LECAR's motion for reconsideration should therefore be denied, and the denial should forthwith be declared final, considering that the mere matter of whether or not to give due course to the petition at bar has, for the unprecedentedly, unusually, and remarkably long period of two years (come July 30, 1973), been pending final resolution by this Court.

 

Footnotes

* Inadvertently omitted in vol. 53, SCRA.

1 Annexes A and B, petition.

2 Annex A, petition, at pp. 1-2; emphasis supplied.

3 Petitioner's supplemental manifestation of July 7, 1972 with annexes.

4 Mines director's order, Annex D, petition, p. 3; emphasis supplied.

5 Idem, emphasis supplied.

6 Redulla memorandum, submitted with respondent's opposition dated June 8, 1971, cited in Court's memo on petition, at page 22.

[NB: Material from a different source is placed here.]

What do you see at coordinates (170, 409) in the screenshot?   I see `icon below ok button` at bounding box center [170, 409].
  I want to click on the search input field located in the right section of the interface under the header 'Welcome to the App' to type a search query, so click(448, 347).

7 At pp. 272, 273; citing from Annex A, petition, p. 3; emphasis added.

8 At page 272; emphasis supplied.

9 At page 273, emphasis supplied.

10 At page 287.

11 Idem.

12 At page 243, notes and emphasis added.

13 Petition. at pages 14-15; emphasis added.

14 Emphasis copied. Memorandum was submitted on July 30, 1973.

15 Sixty-seven pages comprising the two memoranda of Justice Castro plus my own above reasoned vote (of nine (9) single-space pages) excluding this addendum.

16 Justice Castro's second memorandum, p. 311, emphasis supplied.

17 Idem. p. 16, emphasis supplied.

18 See writer's foregoing vote, at page 5.

19 Annexes A to E of Lecar's motion dated May 27, 1971 for consideration of respondent secretary's decision, Annex F of petition, pp. 34.

20 Justice Castro's second memorandum, p. 313.

CASTRO, J.

1 The parties describe the tie point by the use of different designations like BBM 26, Pls-96, Brooke's Point or BBM 26, Pls-96, Case-8, Brooke's Point, Palawan. However, they all refer to the same tie point BBM 26, Linao-Ipilan.

2 The Bureau of Mines certified as true and correct the data appearing on the sketch plan.

3 This Manual is reproduced in its entirety in the 61 Off. Gaz. 5949-5958 (Sept. 20, 1965).

4 See previous discussion, pages 272, 276.